The radiations emitted by a perfectly black body is proportional to
A) Temperature on Ideal gas scale
B) Fourth root of temperature on Ideal gas scale
C) Fourth power of temperature on ideal gas scale
D) Square of temperature on ideal gas scale

Answer 1

Hint: Recall Stefan’s law for the black body radiation, it gives the relation of temperature with energy emitted. A black body is a physical body that can absorb all incident radiation, of all the frequencies and any angle of incidence. The term name black body was coined because it can absorb different frequency radiation. Here we have to use the formula for power radiated by a black body.

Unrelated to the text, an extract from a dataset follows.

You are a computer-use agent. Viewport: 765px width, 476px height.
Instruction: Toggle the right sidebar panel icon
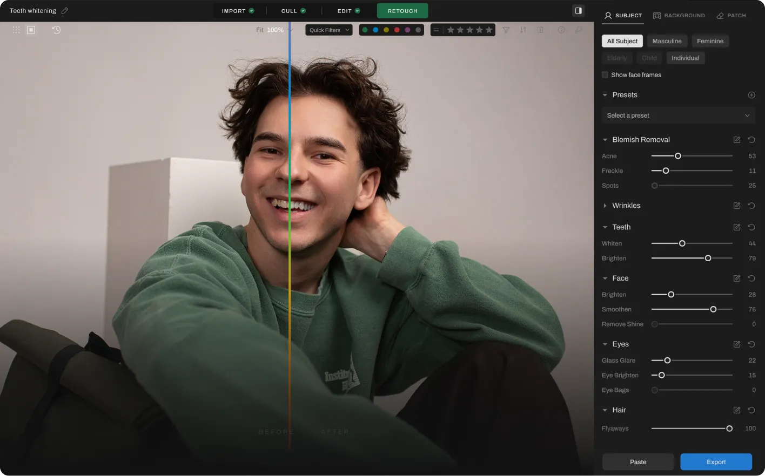coord(578,11)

Complete step by step solution:
The Stefan–Boltzmann law provides the relation temperature of a black body with the power radiated by it. Specifically, the Stefan–Boltzmann law gives us the total energy radiated of a black body per unit surface area for different wavelengths per unit time (also known as the black-body radiant emittance).
According to Stefan’s law, the amount of energy emitted by a black body is proportional to the 4th power of temperature.
$E = \dfrac{P}{A} = e\sigma {T^4}$.
Where, $E$ = Energy emitted,
$P$ =power
$\sigma $=Stefan’s constant and $\sigma = 5.670373 \times {10^{ - 8}}W{m^{ - 2}}{K^{ - 4}}$
$T$ =Absolute temperature,
$A$ =Area of the surface
$ \Rightarrow E \propto {T^4}$

Since radiations are emitted in the form of energy waves hence option (C) is the correct option and all other options are incorrect.

Additional Information:
The blackbody has three properties:
(a) It is the surface that emits most for a given temperature and wavelength.
(b) Blackbody radiation does not depend on the direction, that is, blackbody radiation is diffuse
(c) Total blackbody radiation in a vacuum depends only on temperature. Since the blackbody is the perfect absorber and emitter, it will be used as a reference to compare the radioactive properties of real surfaces.

Note:
The most common mistake done in this type of problem is the candidates most of the time are confused between the perfect black body and black body. As in the case of this problem we are given a perfect black body, where $\varepsilon $=1. But if the question only had a black body given then we cannot write $\varepsilon $=1.